Australia | Dec 10 2018
Australia's prudential regulator has punished IOOF and investors, in turn, now punish the stock. The acquisition of the ANZ wealth business hangs in limbo.
-APRA seeking disqualification of five executives and board members
-Significant risk to brand and organisation have emerged
-Uncertainty over the position of ANZ dealer groups being transferred to IOOF
By Eva Brocklehurst
Broker hackles have been raised following news that the prudential regulator is taking action against IOOF Holdings ((IFL)) for failing to act in the best interest of its superannuation members.
The reason for their heightened concerns is that the action, while largely based on revelations during the Hayne Royal Commission, may signal flow-on effects to management, civil proceedings and create uncertainty regarding the acquisition of the ANZ Bank ((ANZ)) wealth division.
The Australian Prudential Regulatory Authority, APRA, has announced actions against the company's entities, directors and executives. Additional license conditions are being imposed and APRA is also seeking disqualification for five executives and board members, including the chairman, CEO and CFO.
APRA claims it is frustrated by a disappointing level of acceptance and response to the issues raised. The company has until December 20, 2018 to respond or APRA may proceed to make decisions without further notice.
IOOF has indicated it will vigorously defend the proceedings but brokers expect uncertainties will now overhang the outlook for some time. The company asserts that the matters are historical and largely cover initiatives already being undertaken. IOOF also signalled the original issue only involved a relatively small amount of money, around $1.6m.
If this is the case, Citi believes investors are likely to question the stewardship of the company which led to this causing such damage to its reputation. The broker cannot help but wonder whether a different approach by IOOF could have prevented the issue from becoming so negative.
Risk To Brand
Significant risks to the brand and organisation are envisaged, and expectations have been downgraded along with ratings. Macquarie downgrades to Neutral, expecting the stock to trade at a material discount to fundamentals in the near term.
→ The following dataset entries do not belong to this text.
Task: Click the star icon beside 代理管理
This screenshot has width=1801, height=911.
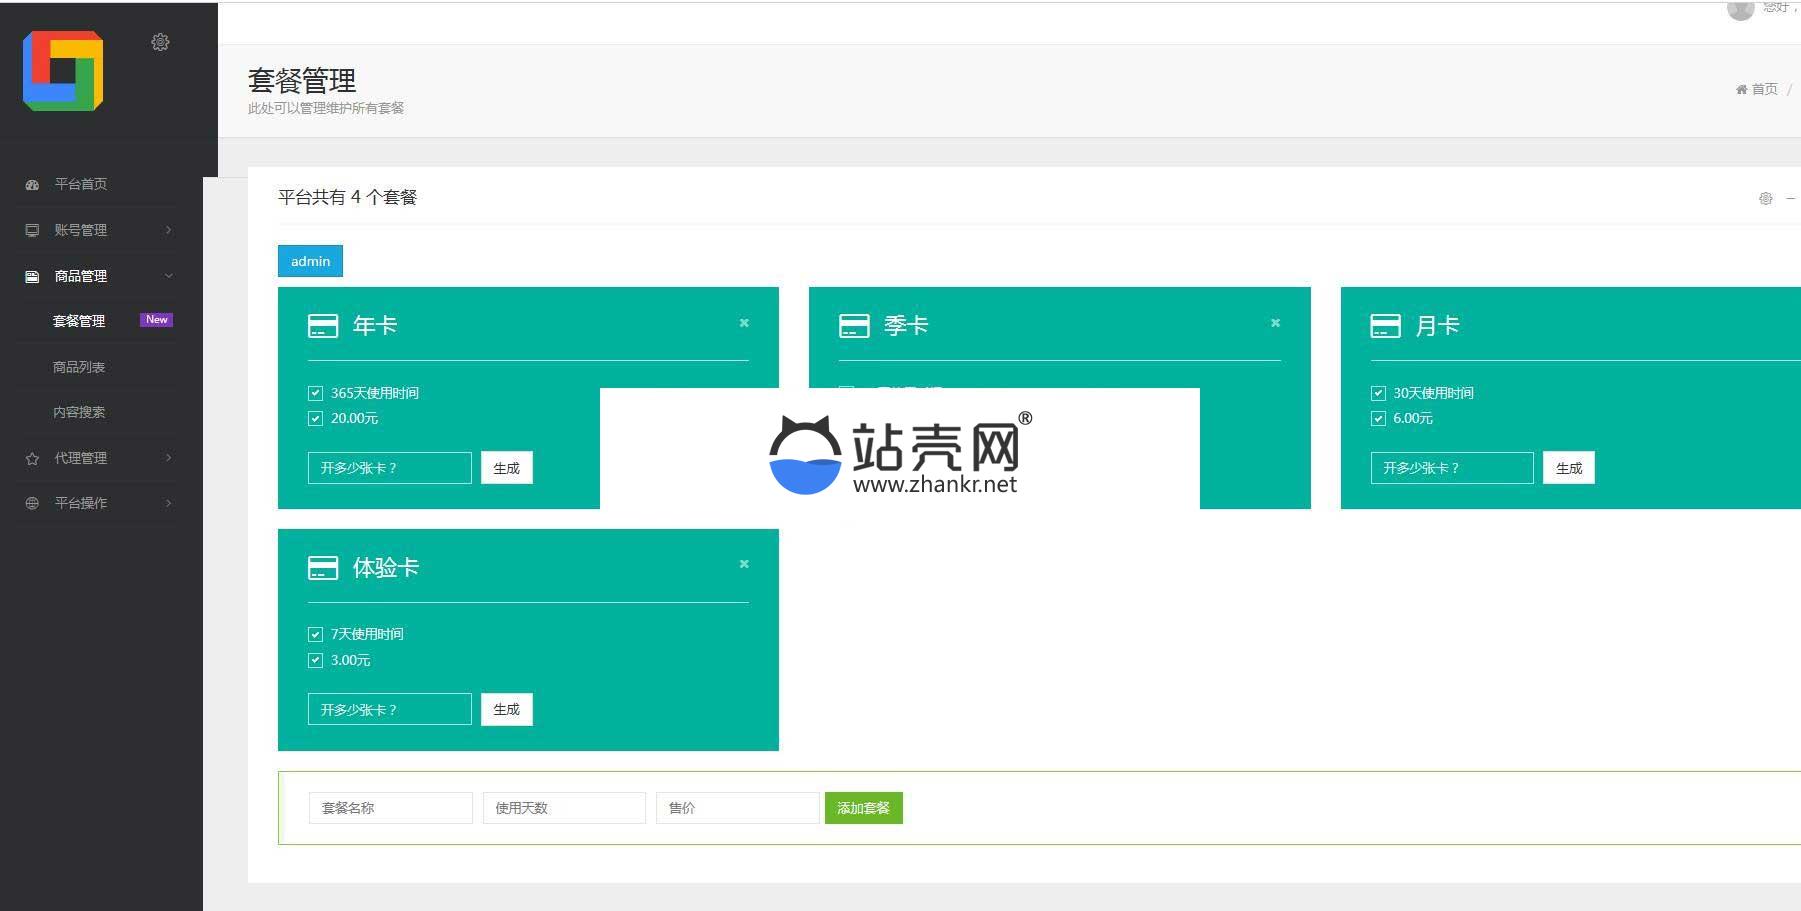Action: pos(31,458)
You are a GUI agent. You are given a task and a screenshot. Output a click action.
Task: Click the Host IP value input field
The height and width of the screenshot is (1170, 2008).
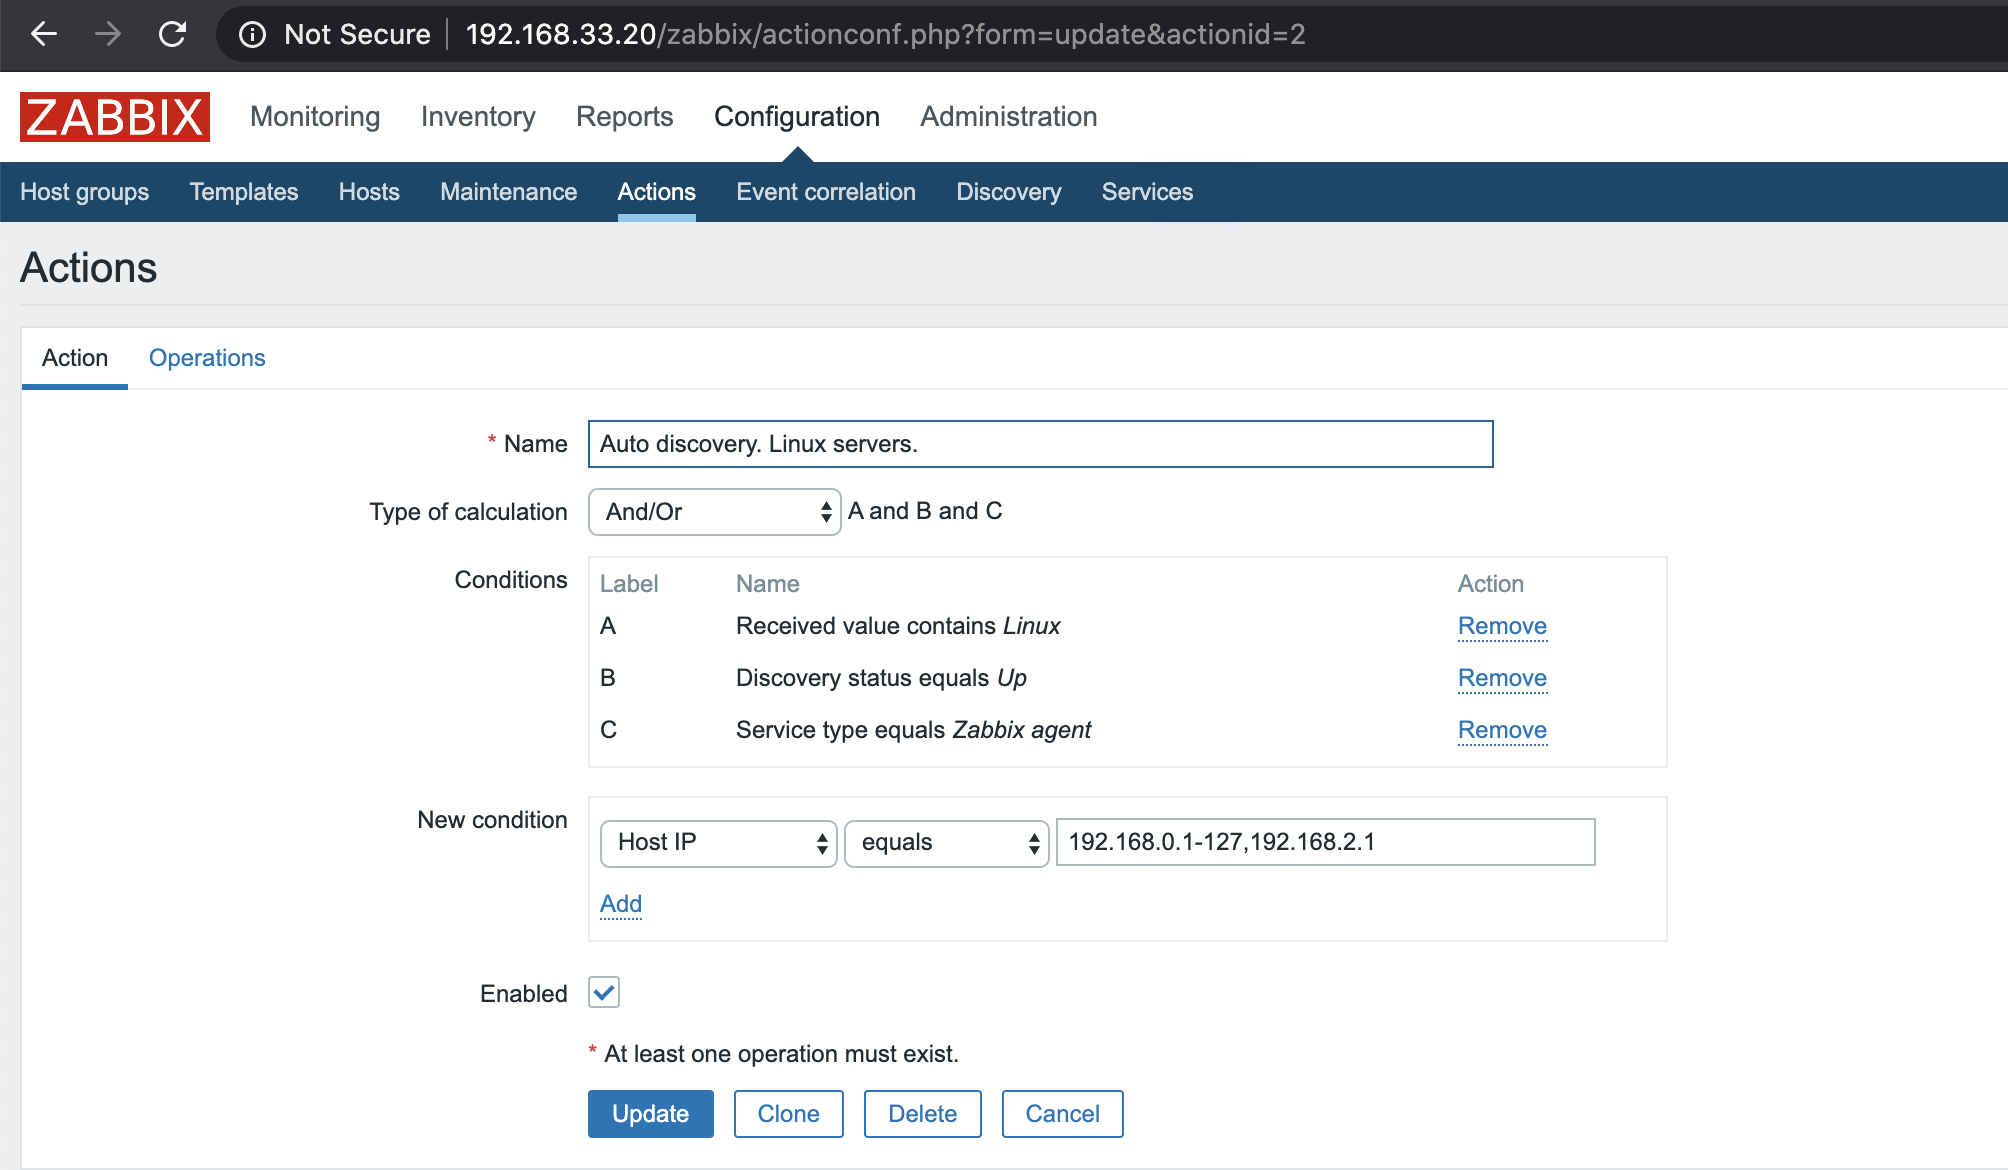pyautogui.click(x=1325, y=842)
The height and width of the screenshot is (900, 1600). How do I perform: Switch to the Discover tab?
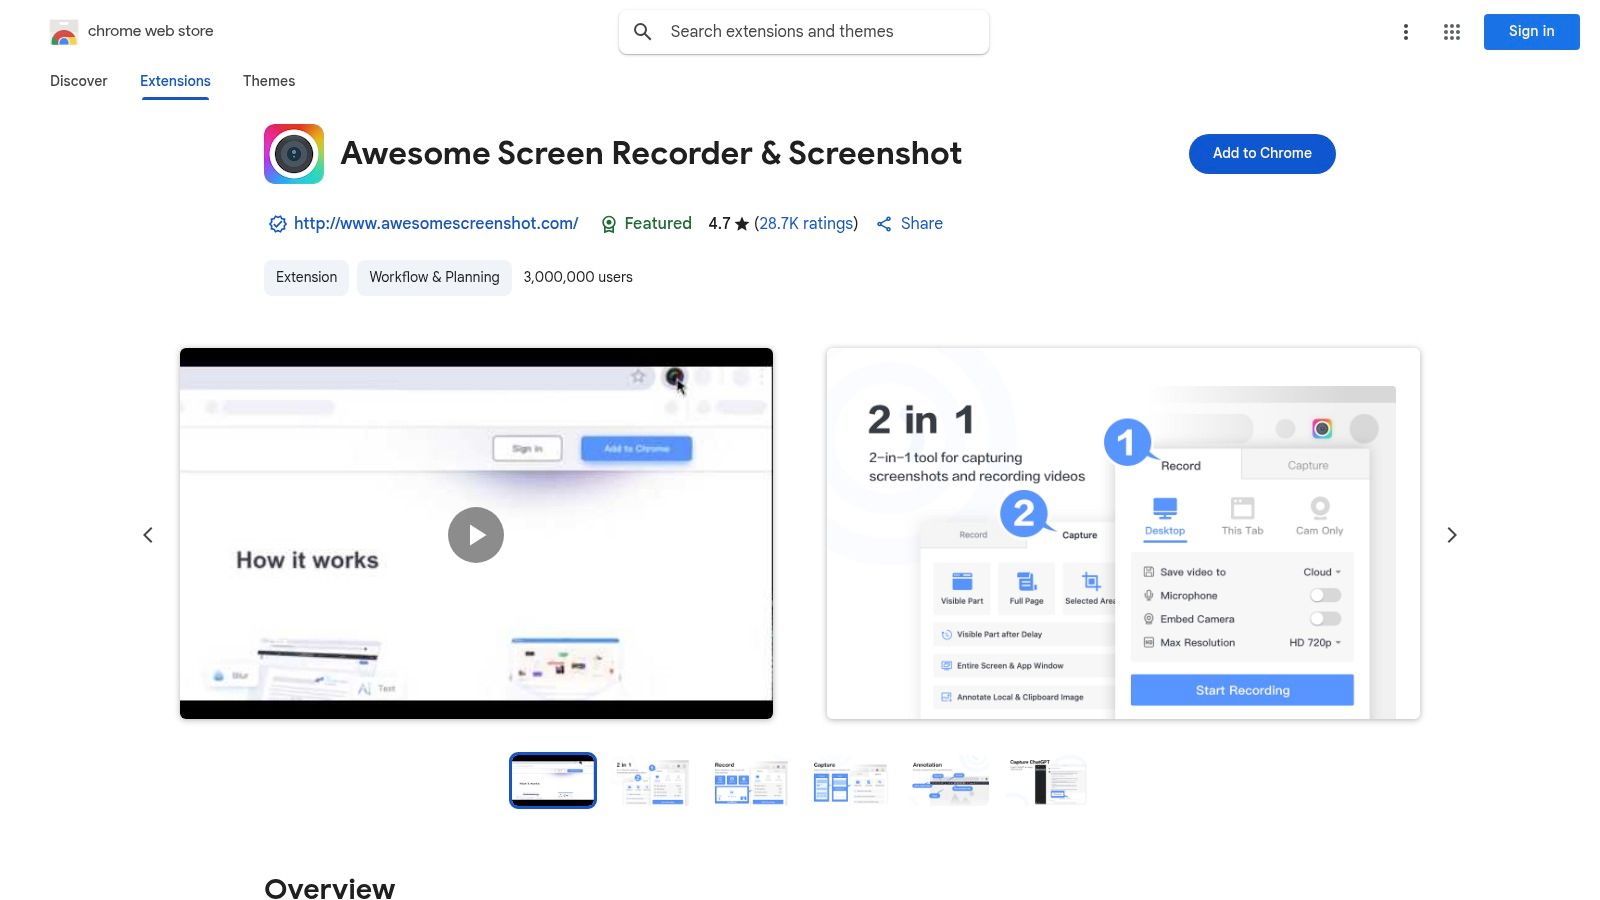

Macquarie believes heightened levels of regulatory scrutiny and more active regulators are now a consequence for the financial services industry as a result of the Royal Commission.
The broker increases its discount in the stock to -20% from -10% and applies a further discount of -10% for management/board continuity risk. Macquarie also incorporates $300m of pre-tax legal/remediation expenses.
Morgan Stanley downgrades to Equal-weight and believes the breakdown in the relationship with the regulator will open up lengthy proceedings. The broker makes no change to earnings forecasts but acknowledges the dent to confidence for the near term.
Morgan Stanley considers the position taken by APRA raises issues for the integrated model such as conflict-of-interest, commercial viability of the board's risk appetite and the fiduciary obligations of licensed entities.
The action by APRA caught the market by surprise and Citi finds it hard to envisage enough action on the part of the company to head off what appears to be a prolonged period of uncertainty for the stock.
There are heightened risks of completing the ANZ wealth division acquisition as well as the impact on adviser numbers. ANZ super fund trustee, OnePath Custodians, could potentially block the acquisition and put at risk expectations for earnings accretion for IOOF. ANZ has announced it will assess its options and seek more information from IOOF and APRA. IOOF management had indicated the transaction would be more than 20% accretive.
Several brokers suspect completing the transaction is now unlikely. Citi believes the development also calls into question whether the dealer groups can stay with IOOF or be returned to ANZ, given it may be hard for ANZ to sell the platform without the dealer groups.
UBS expects IOOF would still retain ownership of the loss-making ANZ-aligned dealer groups while unwinding the $800m bond could provide the capacity for buybacks. The broker estimates, given a prudent board would look to maintain a capital buffer, undertaking only a $400m buyback would be around -15% dilutive by FY21.
Morgan Stanley agrees the capacity to deploy capital to buy back shares cushions the earnings impact, if the ANZ wealth deal is not completed. UBS also points out that IOOF was the only major wealth manager enjoying positive net fund flows over FY18 as well as rising adviser numbers. Therefore, sustaining these trends will be difficult.
The main risks centre on the corporate super business, which represents 11% of the company's funds under management on platform, as well adviser outflows and attrition. The two actions APRA will launch include imposing additional license conditions, where the company has failed to comply with legislative requirements, and disqualification proceedings, which have commenced in the Federal Court.
Four brokers covering the stock on FNArena's database downgrade, with UBS maintaining its Neutral rating, resulting in five Hold ratings. The consensus target is $4.75, signalling 10.0% upside to the last share price. This compares with $9.37 ahead of the news. Targets range from $4.50 (Citi) to $5.10 (Macquarie). The dividend yield on FY19 and FY20 forecasts is 13.2% and 14.6% respectively.